[R] ANOVA contrast matrix vs. TukeyHSD?

John Fox jfox at mcmaster.ca
Thu Sep 18 01:30:31 CEST 2008


Dear Sam,

The "basis" matrix for your contrasts is not orthogonal, and so the tests
are almost surely not what you intended. Moreover, the "basis" matrix is not
even of rank 5, as you can see from the message produced by lm(),
"Coefficients: (1 not defined because of singularities)," and the missing
coefficient.

Regards,
 John

------------------------------
John Fox, Professor
Department of Sociology
McMaster University
Hamilton, Ontario, Canada
web: socserv.mcmaster.ca/jfox


> -----Original Message-----
> From: r-help-bounces at r-project.org [mailto:r-help-bounces at r-project.org]
On
> Behalf Of Sam Yeaman
> Sent: September-17-08 4:58 PM
> To: r-help at r-project.org
> Subject: [R] ANOVA contrast matrix vs.

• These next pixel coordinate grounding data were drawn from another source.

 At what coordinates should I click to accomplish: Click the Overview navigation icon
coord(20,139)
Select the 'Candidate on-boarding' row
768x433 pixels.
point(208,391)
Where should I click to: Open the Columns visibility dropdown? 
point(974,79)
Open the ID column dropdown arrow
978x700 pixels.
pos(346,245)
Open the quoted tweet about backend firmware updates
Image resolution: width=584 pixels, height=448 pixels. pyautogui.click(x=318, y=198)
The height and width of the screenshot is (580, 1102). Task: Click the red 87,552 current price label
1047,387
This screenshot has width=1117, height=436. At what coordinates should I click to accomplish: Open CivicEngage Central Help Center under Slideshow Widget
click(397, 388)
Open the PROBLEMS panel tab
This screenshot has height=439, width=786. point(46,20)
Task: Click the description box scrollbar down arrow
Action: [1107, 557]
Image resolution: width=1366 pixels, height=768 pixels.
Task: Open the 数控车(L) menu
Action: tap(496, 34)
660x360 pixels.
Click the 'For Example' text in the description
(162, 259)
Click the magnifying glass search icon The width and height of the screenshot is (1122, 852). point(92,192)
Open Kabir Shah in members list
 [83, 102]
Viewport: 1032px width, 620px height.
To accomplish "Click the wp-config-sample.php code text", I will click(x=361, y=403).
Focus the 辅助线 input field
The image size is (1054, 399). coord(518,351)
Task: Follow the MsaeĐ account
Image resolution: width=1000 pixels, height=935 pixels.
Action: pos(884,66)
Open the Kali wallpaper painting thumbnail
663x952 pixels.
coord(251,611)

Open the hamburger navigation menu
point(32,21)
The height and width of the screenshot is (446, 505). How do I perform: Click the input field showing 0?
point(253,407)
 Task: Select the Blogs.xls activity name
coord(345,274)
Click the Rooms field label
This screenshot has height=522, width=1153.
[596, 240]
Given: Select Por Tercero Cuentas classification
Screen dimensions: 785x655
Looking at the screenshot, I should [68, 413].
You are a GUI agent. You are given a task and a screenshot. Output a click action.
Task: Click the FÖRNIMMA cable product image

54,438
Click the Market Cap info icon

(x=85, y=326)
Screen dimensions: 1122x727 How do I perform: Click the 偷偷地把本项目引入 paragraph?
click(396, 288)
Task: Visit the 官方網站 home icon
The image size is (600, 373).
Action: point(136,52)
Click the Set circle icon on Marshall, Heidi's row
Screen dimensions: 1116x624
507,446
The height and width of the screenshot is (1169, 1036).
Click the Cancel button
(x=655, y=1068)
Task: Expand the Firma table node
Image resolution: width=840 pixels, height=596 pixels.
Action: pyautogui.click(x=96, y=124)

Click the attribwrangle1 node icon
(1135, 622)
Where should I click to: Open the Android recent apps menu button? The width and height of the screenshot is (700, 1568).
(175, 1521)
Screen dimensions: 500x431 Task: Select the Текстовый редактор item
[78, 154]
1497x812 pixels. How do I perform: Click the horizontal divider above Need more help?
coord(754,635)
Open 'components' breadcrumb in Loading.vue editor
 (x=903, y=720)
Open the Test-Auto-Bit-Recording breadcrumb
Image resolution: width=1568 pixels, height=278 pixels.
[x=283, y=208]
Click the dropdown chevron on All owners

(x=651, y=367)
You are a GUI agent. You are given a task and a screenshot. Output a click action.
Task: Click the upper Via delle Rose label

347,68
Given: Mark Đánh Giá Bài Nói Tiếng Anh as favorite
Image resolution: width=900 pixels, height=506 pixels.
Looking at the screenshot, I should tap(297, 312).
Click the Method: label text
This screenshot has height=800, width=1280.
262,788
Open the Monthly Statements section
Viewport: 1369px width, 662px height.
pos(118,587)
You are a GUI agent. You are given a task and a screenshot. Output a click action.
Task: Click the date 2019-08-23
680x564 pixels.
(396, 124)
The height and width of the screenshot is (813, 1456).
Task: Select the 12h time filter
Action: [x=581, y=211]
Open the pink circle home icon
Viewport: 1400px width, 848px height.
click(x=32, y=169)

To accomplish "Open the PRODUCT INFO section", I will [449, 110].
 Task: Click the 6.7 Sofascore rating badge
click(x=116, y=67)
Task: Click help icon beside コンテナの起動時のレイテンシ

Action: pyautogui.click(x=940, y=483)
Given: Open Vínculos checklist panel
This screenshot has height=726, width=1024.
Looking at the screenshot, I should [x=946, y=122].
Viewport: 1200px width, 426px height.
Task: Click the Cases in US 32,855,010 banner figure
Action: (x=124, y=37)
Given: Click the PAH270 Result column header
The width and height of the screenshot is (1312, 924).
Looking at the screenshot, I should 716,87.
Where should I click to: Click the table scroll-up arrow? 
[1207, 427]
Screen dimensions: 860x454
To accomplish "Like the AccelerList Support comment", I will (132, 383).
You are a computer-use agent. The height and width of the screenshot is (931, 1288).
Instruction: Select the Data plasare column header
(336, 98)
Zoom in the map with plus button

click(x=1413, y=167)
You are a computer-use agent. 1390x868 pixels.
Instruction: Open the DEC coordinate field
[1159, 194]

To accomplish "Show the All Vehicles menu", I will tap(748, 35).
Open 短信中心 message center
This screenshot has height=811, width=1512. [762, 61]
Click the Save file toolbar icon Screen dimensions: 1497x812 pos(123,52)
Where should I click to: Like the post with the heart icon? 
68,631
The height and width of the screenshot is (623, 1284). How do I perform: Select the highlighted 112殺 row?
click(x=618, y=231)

TukeyHSD?
> 
> Dear Help List,
> 
> Thanks in advance for reading...I hope my questions are not too ignorant.
> 
> I have an experiment looking at evolution of wing size [centroid] in
> fruitflies and the effect of 6 different experimental treatments
> [treatment]. I have five replicate populations [replic] in each
> treatment and have reared the flies in two different temperatures [cond]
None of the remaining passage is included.